Posted by: Patricia Salkin | September 23, 2017

Fed. Dist. Court in MA Finds City Ordinances Regulating Drones were Pre-empted

Members of Newton’s City Council proposed discussing the possibility of regulating drones for the principal purpose of protecting the privacy interests of Newton’s residents. One resident, Michael S. Singer, challenged portions of the Ordinance that required that all owners of pilotless aircraft (referred to as “drones” or “UAS”) register their pilotless aircraft with Newton, and prohibited the operation of pilotless aircraft out of the operator’s line of sight or in certain areas without permit or express permission.

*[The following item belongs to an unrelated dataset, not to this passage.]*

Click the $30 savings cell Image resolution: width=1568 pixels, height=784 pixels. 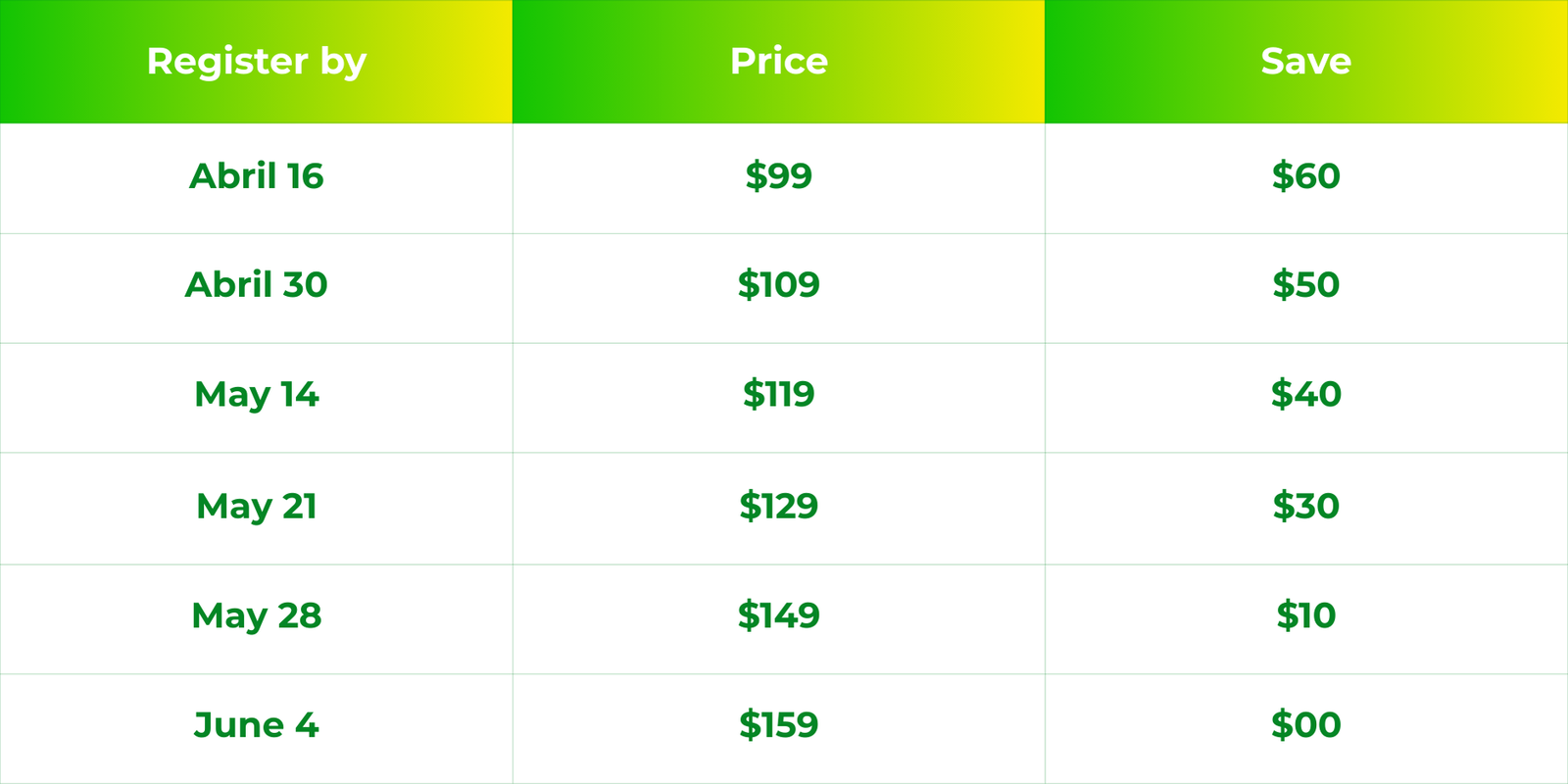1306,509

Singer contended that the Ordinance was preempted by federal law because it attempted to regulate an almost exclusively federal area of law, in a way that conflicted with Congress’s purpose.

Singer first argued that because the federal government regulates unmanned aircraft and local aircraft operations, there was federal intent to occupy the field. Specifically, the FAA stated that, “State law and other legal protections for individual privacy may provide recourse for a person whose privacy may be affected through another person’s use of a UAS.” As the FAA explicitly contemplated state law, the court rejected Singer’s argument that the entire field was exclusive to the federal government.
Singer next contended that the challenged sections of the Ordinance obstructed federal objectives and directly conflicted with federal regulations. First, the FAA explicitly has indicated its intent to be the exclusive regulatory authority for registration of pilotless aircraft. Here, since Newton intended to register all drones, the court found the Ordinance’s registration requirements were preempted. Next, because the FAA mandated that drone operators keep drones below an altitude of 400 feet from the ground or a structure, Newton’s restriction of any drone use below this altitude eliminated any drone use in the confines of the city, absent prior permission, was likewise preempted. Lastly, the court found that the subsection of the Ordinance that limited the methods of piloting a drone, beyond that which the FAA has already designated, was preempted. Accordingly, these portions of the Ordinance were severed by the court.